Во времена отрочества Тютчева русская литература находилась еще в младенческом возрасте и могла похвалиться всего лишь двумя великими поэтами — Ломоносовым и Державиным. Торжественность и величавость русской поэтики по наследству передалась и Тютчеву. Но юноша рано узнал и немецкую литературу, полюбил Гете и Шиллера — он читал их в подлиннике, и они вдохновляли его.
Тютчев начал сочинять стихи в двенадцать лет, в основном «на случай» — «Любезному папеньке», «На новый 1816 год».
В четырнадцать лет Федор перевел «порядочными стихами» «Послание к Меценату» Горация. Восторженный Раич представил это произведение юного поэта московскому Обществу любителей русской словесности. Перевод был одобрен и напечатан в Трудах Общества, а сам Тютчев почтен званием «сотрудника». Это был первый и последний литературный успех поэта. Больше, чем он сам, торжествовал Раич. Наставник понял, что хотя самому ему не удалось стать великим поэтом, зато он послужил повивальной бабкой юному гению.
Шестнадцати лет (без двух недель) Федор Тютчев поступил в Московский университет на словесное отделение. Он уже и до этого в сопровождении Раича посещал некоторые лекции. Но постоянные занятия претили вольному юноше, и он постарался закончить учебу как можно быстрее. В день своего восемнадцатилетия он, досрочно сдав экзамены, был выпущен со званием кандидата словесных наук. Родители желали, чтобы сын пошел по дипломатической стезе, и надеялись на протекцию влиятельного родственника графа Остермана-Толстого, жившего в Петербурге. Так что Федор в сопровождении верного дядьки Николая отправился в столицу, где поступил на службу в Коллегию иностранных дел. Вскоре Тютчев был причислен к русскому посольству в Баварии и в июне 1822 года покинул Россию ради дипломатической службы. Оказалось, что на целых двадцать два года (в отпуск он приезжал за это время лишь четыре раза, да и то ненадолго).

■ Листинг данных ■
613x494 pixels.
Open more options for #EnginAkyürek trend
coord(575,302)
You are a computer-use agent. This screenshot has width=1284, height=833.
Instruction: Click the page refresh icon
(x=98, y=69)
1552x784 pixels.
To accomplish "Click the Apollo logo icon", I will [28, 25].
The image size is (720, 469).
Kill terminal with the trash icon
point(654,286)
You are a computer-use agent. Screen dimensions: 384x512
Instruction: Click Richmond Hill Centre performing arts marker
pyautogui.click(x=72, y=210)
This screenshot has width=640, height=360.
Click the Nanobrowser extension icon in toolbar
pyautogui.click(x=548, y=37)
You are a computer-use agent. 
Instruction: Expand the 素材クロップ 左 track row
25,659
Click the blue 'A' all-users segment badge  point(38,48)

■ Список заданий ■
1. Перечислите все названия произведений, приведенные в кавычках во фрагменте о Тютчеве.
2. Приведите строки записей с первой до строки, содержащей "will [28, 25].", включительно, заменив в них "pixels" на "px" и не меняя ничего другого. Выведите только эти строки.

■ Полные ответы ■
1. «Любезному папеньке», «На новый 1816 год», «Послание к Меценату»

2.
613x494 px.
Open more options for #EnginAkyürek trend
coord(575,302)
You are a computer-use agent. This screenshot has width=1284, height=833.
Instruction: Click the page refresh icon
(x=98, y=69)
1552x784 px.
To accomplish "Click the Apollo logo icon", I will [28, 25].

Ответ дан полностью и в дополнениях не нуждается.